*** Opening of DATA PROVIDED ***

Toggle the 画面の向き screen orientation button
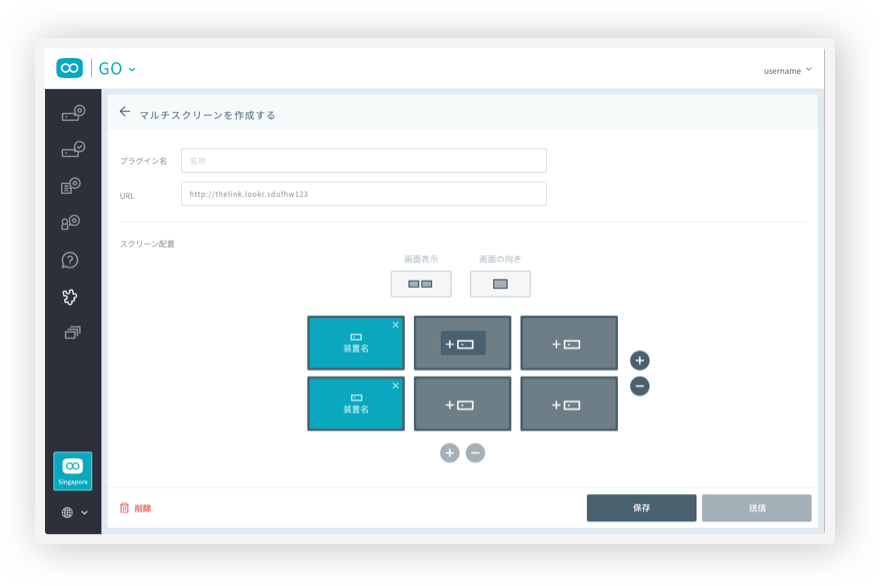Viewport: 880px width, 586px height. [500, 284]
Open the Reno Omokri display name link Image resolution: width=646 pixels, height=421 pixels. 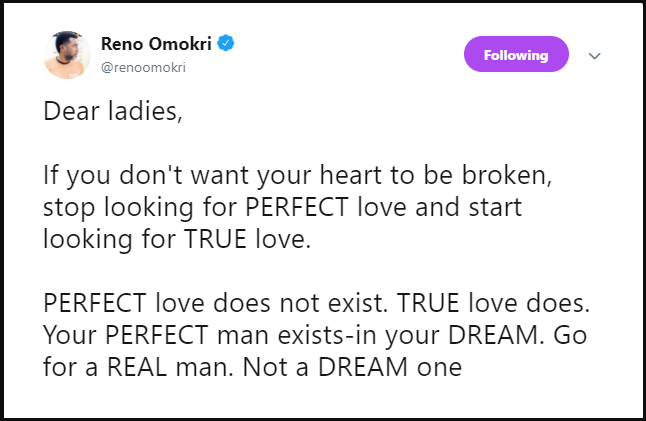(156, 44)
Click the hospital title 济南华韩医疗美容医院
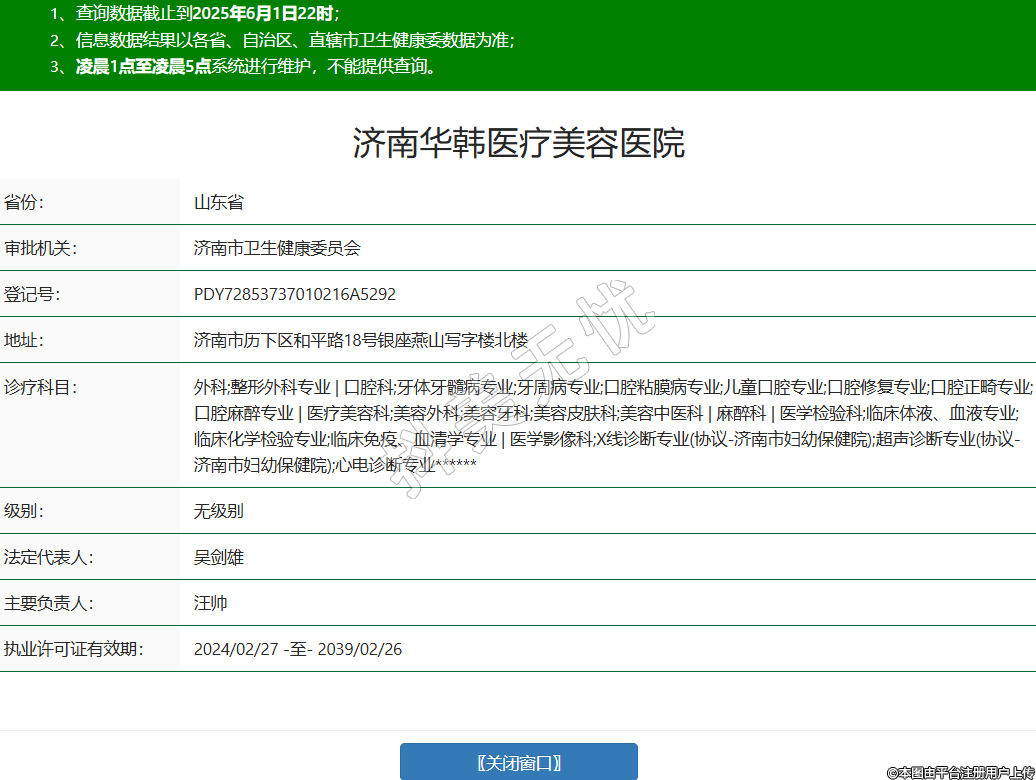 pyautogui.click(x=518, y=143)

*** Close of DATA PROVIDED ***
*** Opening of DATA PROVIDED ***

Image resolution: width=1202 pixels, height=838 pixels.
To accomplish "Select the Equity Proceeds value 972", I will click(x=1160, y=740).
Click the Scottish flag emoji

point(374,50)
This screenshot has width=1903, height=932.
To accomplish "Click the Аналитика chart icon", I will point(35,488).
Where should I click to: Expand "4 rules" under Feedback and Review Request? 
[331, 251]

*** Close of DATA PROVIDED ***

** WHAT YOU WILL DO **
What lines of the preceding data include the string "accomplish"? Pull them out.

** ANSWER BOX **
To accomplish "Select the Equity Proceeds value 972", I will click(x=1160, y=740).
To accomplish "Click the Аналитика chart icon", I will point(35,488).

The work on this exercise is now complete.